RECORD EXCERPTS =>

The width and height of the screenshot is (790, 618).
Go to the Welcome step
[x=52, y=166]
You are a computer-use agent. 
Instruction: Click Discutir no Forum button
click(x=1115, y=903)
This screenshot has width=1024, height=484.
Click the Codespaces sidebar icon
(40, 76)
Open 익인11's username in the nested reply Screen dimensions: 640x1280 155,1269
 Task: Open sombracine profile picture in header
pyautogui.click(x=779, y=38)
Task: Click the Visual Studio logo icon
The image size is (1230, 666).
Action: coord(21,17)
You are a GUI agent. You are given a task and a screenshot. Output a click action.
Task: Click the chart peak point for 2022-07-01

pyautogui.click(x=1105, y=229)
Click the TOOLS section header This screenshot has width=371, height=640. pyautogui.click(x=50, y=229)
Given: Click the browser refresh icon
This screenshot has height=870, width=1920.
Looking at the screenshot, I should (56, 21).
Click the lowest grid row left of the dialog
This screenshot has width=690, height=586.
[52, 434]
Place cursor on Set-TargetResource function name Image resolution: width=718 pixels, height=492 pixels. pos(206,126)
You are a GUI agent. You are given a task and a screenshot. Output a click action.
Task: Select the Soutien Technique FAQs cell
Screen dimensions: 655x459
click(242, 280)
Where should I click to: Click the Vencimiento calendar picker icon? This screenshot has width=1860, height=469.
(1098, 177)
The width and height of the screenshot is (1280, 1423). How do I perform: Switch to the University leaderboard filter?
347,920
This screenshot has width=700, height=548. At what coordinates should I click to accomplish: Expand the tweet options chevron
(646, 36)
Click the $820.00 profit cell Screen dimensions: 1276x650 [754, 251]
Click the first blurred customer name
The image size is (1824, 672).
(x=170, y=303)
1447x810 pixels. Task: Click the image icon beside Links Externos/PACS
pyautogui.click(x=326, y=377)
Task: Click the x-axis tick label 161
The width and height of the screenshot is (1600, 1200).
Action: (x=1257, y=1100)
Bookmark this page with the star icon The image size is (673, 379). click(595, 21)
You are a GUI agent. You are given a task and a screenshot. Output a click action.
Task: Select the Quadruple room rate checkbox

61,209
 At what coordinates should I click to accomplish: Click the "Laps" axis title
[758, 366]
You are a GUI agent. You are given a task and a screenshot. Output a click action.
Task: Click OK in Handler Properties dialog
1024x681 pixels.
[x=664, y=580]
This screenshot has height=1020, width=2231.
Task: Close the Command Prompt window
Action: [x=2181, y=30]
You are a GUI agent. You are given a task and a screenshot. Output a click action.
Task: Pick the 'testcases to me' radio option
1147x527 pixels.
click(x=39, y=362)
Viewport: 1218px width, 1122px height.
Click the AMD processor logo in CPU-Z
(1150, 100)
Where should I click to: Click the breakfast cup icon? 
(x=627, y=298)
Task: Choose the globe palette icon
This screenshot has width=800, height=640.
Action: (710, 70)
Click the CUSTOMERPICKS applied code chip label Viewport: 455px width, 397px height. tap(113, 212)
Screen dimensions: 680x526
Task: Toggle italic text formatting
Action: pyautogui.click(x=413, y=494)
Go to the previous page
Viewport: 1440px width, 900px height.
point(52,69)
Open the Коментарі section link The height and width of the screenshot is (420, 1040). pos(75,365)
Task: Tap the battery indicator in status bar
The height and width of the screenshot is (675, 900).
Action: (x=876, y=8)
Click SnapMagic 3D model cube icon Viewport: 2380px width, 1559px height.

WORK TO COMPLETE =>
Only the lines from the start of the material through the line bearing "Task: Click the Visual Studio logo icon" are needed, restated exactly, with both end lines included.

SOLUTION FOR THIS EXERCISE =>
The width and height of the screenshot is (790, 618).
Go to the Welcome step
[x=52, y=166]
You are a computer-use agent. 
Instruction: Click Discutir no Forum button
click(x=1115, y=903)
This screenshot has width=1024, height=484.
Click the Codespaces sidebar icon
(40, 76)
Open 익인11's username in the nested reply Screen dimensions: 640x1280 155,1269
 Task: Open sombracine profile picture in header
pyautogui.click(x=779, y=38)
Task: Click the Visual Studio logo icon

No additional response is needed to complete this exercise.